Data from: Optimal soil carbon sampling designs to achieve cost-effectiveness: a case study in blue carbon ecosystems
Young, Mary A. et al. (2018), Data from: Optimal soil carbon sampling designs to achieve cost-effectiveness: a case study in blue carbon ecosystems, Dryad, Dataset, https://doi.org/10.5061/dryad.qj472r2
Researchers are increasingly studying carbon (C) storage by natural ecosystems for climate mitigation, including coastal ‘blue carbon’ ecosystems. Unfortunately, little guidance on how to achieve robust, cost-effective estimates of blue C stocks to inform inventories exists. We use existing data (492 cores) to develop recommendations on the sampling effort required to achieve robust estimates of blue C. Using a broad-scale, spatially explicit dataset from Victoria, Australia, we applied multiple spatial methods to provide guidelines for reducing variability in estimates of soil C stocks over large areas.
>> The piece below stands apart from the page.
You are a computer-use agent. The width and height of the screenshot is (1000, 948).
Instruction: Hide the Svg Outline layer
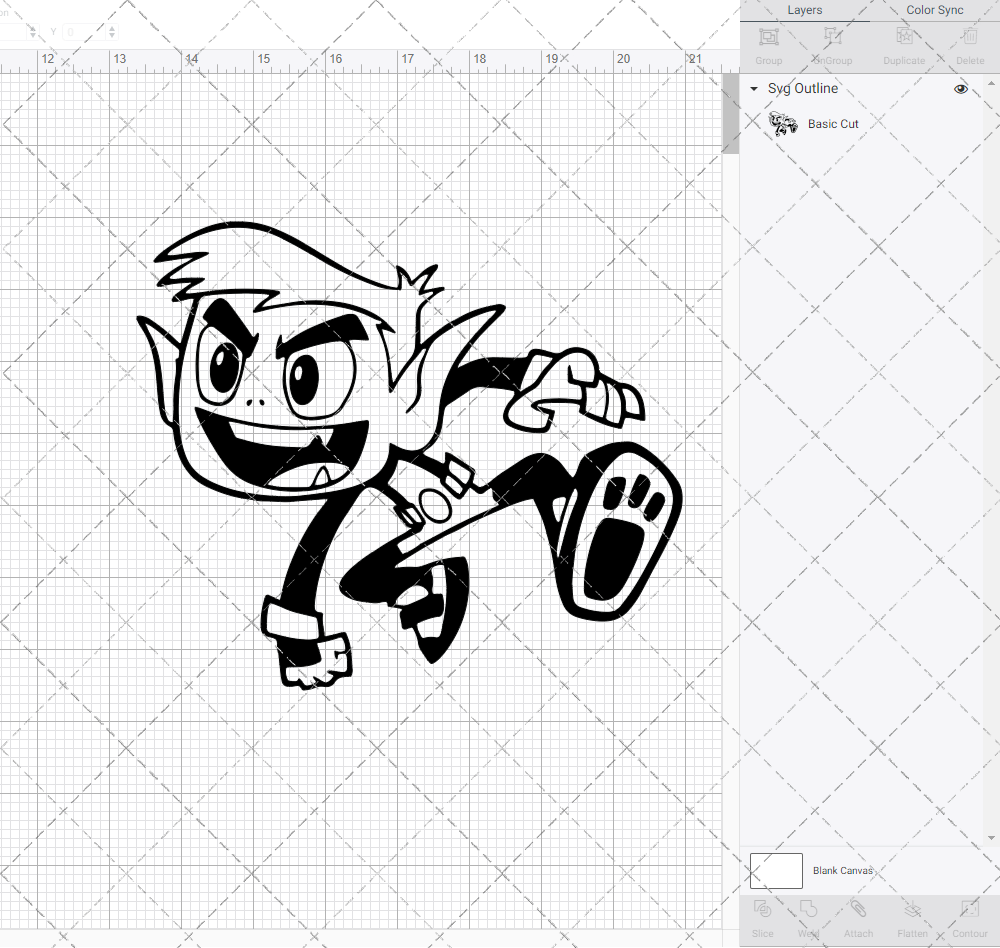pyautogui.click(x=961, y=88)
With a separate dataset collected across Australia, we evaluated how many samples are needed to capture variability within soil cores and best methods for extrapolating C to 1 m soil depth. We found that 40 core samples are optimal for capturing C variance across 1000’s of kilometres but higher density sampling is required across finer scales (100-200 km). Accounting for environmental variation can further decrease required sampling. The within core analyses showed that nine samples within a core capture the majority of the variability and log-linear equations can accurately extrapolate C. These recommendations can help develop standardised methods for sampling programs to quantify soil C stocks at national scales.